Aboriginal groups cross borders to work together and push the boundaries in new cattle deal
The KLC would like to congratulate the Kimberley Traditional Owners who have today announced the acquisition of Myroodah Station after four years’ negotiation with the Indigenous Land Corporation.
In the multi-million dollar deal, Walalakoo Aboriginal Corporation (WAC) will sub-lease Myroodah Station to the Indigenous-owned Kimberley Agriculture and Pastoral Company, which is made up of a collective of three other Indigenous owned pastoral stations - Mt Anderson, Frazier Downs and Bohemia Downs.
The Kimberley Agriculture and Pastoral Company will become the biggest Indigenous-owned cattle venture in the region, delivering jobs, career pathways and training opportunities for local people.
The initiative of Aboriginal groups to work together across boundaries and create economies of scale will enable participation in national and international markets, generating significant opportunities and co-benefits for the Kimberley mob.

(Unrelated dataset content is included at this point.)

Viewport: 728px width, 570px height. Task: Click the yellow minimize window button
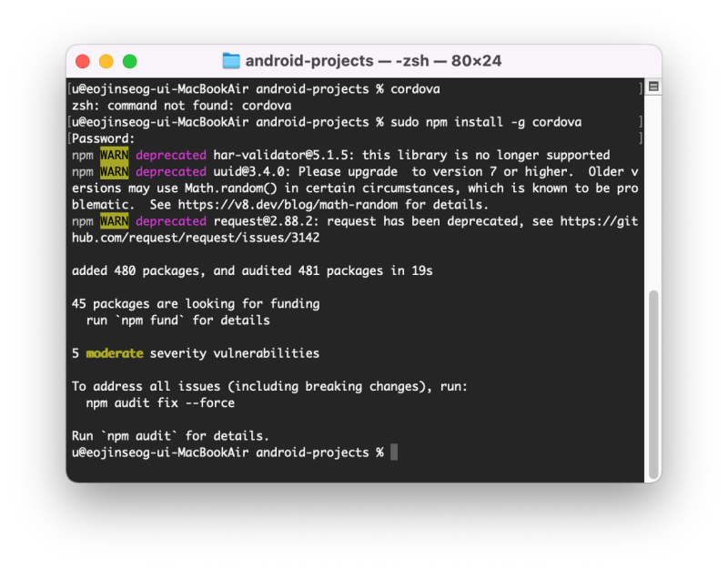coord(106,61)
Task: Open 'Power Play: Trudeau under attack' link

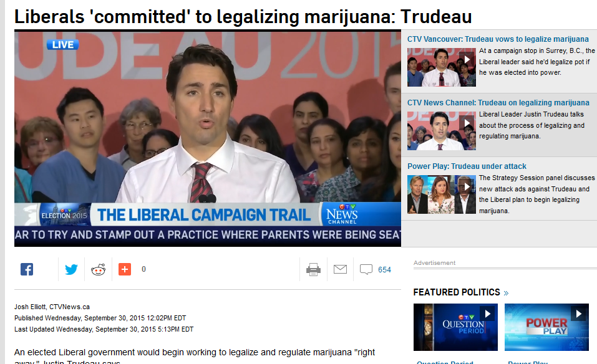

We are seeing more and more of this type of thinking across the region, with another example being the Aarli Mayi aquaculture project. This project involves three different Kimberley Aboriginal saltwater groups working together to create a salt water asset that delivers sustainable, environmental and economic prosperity for future generations.
By working together Kimberley Aboriginal people have the ability to push the boundaries of what was ever thought possible. Kimberley people are realising the potential of their native title rights to build prosperity that centres on community, country and culture.